CULTURE

a ressaca da cambada

Dez 01, 2016 teamgunn

A ressaca da cambada

Memórias! A cura para a ressaca da cambada!

O que fica depois do dia mais longo de Guimarães?! Memórias do que se conversou, imagens de quem se [re] encontrou, palavras que se ouviram, partilhas entre velhos e novos e marcas estampadas nas peles [quer das caixas e bombos como até fisicamente].

Vivências de geração em geração, pais que levam filhos, avós que ensinam netos, e tradições que perduram e estão aí com muita histórias para contar. Uma noite longa, uma noite que começou mal o sol se pôs e me fez correr para que pudesse fazer tudo o que pretendia. Um Pikas que assiste a esta tradição desde os 5 meses mas ontem teimou em querer que as caixas parassem de tocar.

‘mamã manda as pessoas pararem de tocar’.

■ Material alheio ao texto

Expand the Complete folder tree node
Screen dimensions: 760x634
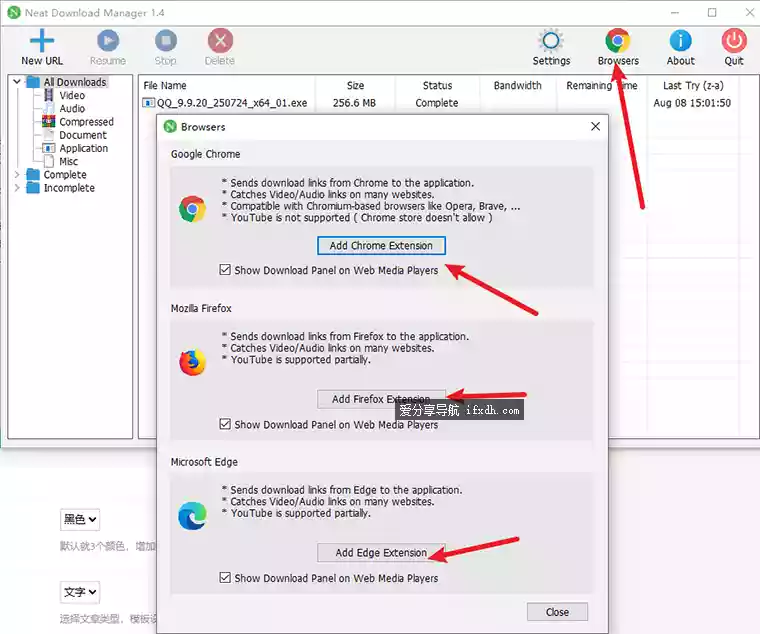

Impotente por nao conseguir atender ao seu desejo e frustrada por não conseguir ver diversão no seu rosto. Nada o atraía. A decoração de Natal que o fixa, passava ao lado. Os sinos que costuma procurar nas igrejas, eram ignorados. Os miúdos que saltavam, corriam e tocavam era-lhes indiferente. Porque não estás tu a divertir-te? é um dia tão sentido e tu não vês? Egoísta esta tua mãe que só pensa em satisfazer o Ego e centrar o orgulho nela – ter um filho que gosta do Pinheiro. Pára! o que está de errado aqui? O que posso eu fazer para me colocar do teu lado e perceber o que se passa e o que queres fazer? Um dia de escola. Estiveste com os amigos, brincaste, saltaste e correste, concerteza. OK, percebo porque não te atrai estes míudos que te circundavam no Largo da Oliveira. É fim do dia estás cansado, queres mimo, queres a mãe e o pai. Ok mas nós estamos aqui, porque não estás a sorrir? Está muito barulho. Será isso? Mas tu estás familiarizado com movimento e ainda é cedo, não me parece estar assim tanto barulho. ‘Quero o teu colo mama!’ Mesmo como quem quero estar contigo e tu estás para aí a tocar tambor. Afinal só queres é estar comigo. Puxa pela cabeça mamã e pensa em algo para fazeres com o Pikas e mostrar lhe o que é esta festa. Caixas no chão, umas grandes outras pequenas transformaram-se em panelas e tachos e as a baquetas em colheres e garfos. Fantasia mãe, faz de conta! Bingo. Baquetas que esmagavam as batatas da sopa, percutindo um som na pele semelhante ao toque que se ouvia ao fundo. Baquetas que mexiam a sopa nas panelas improvisadas. O Chef Pikas que mudou a indumentária e o gorro passou a ser o de Nicolino.

Dói-me a mão, dói-me o braço e doiem-me os olhos de tanto sono que tenho. Não me lembro de tocar caixa durante tanto tempo seguido, quase 5 horas a exercitar os braços entre movimentos mais ou menos enérgicos dependendo da aceleração do toque. Os ‘velhos’ insistiam em manter o ritmo suave enquanto a energia fugaz dos ‘novos’ abalroava os que botavam a frente do cortejo. Tenho sono e agora que acabei de trabalhar só penso na minha cama e dormir. Mas tenho o Pikas que tem muita sede, sede de mãe e de pai, ontem bebeu pouco e hoje há que hidratar. Uma ressaca de sono que parece que vai ter de aguardar mais umas horas para encontrar a cura.

Palmas, cumprimentos, sorrisos e abraços. Deixem passar os velhos! Sabedoria, ensinamentos, respeito. Deixem passar os velhos!

‘deixem-nos ver os nossos’

Disse uma senhora ao meu lado.

Tive frio. Tive calor. Tive sede. Tive dor.

Tipicamente noite de Pinheiro. O ar gélido entrava pela frinchas da gola alta e aumentava o frio que já sentia quando não tinha umas baquetas na mão.

Um calor humano estendeu-se em latitude pelas ruas da cidade. Umas baquetas que dançavam entre as mãos e aqueciam a pele arrepiada.

Memórias dos que tocam, dos que preparam os instrumentos e dos que ajudam. Memória dos que tocam, dos que ensaiam e dos que assistem.

Ouvi, vivi, vi, toquei, marquei, falei, comi, bebi e senti!

Superem essa ressaca, cambada! Superem porque as nicolinas não se resumem ao Pinheiro. Ainda há muito para ver.

Ficam as memórias do Pinheiro porque as Nicolinas ‘só terminam quando o mundo acabar’!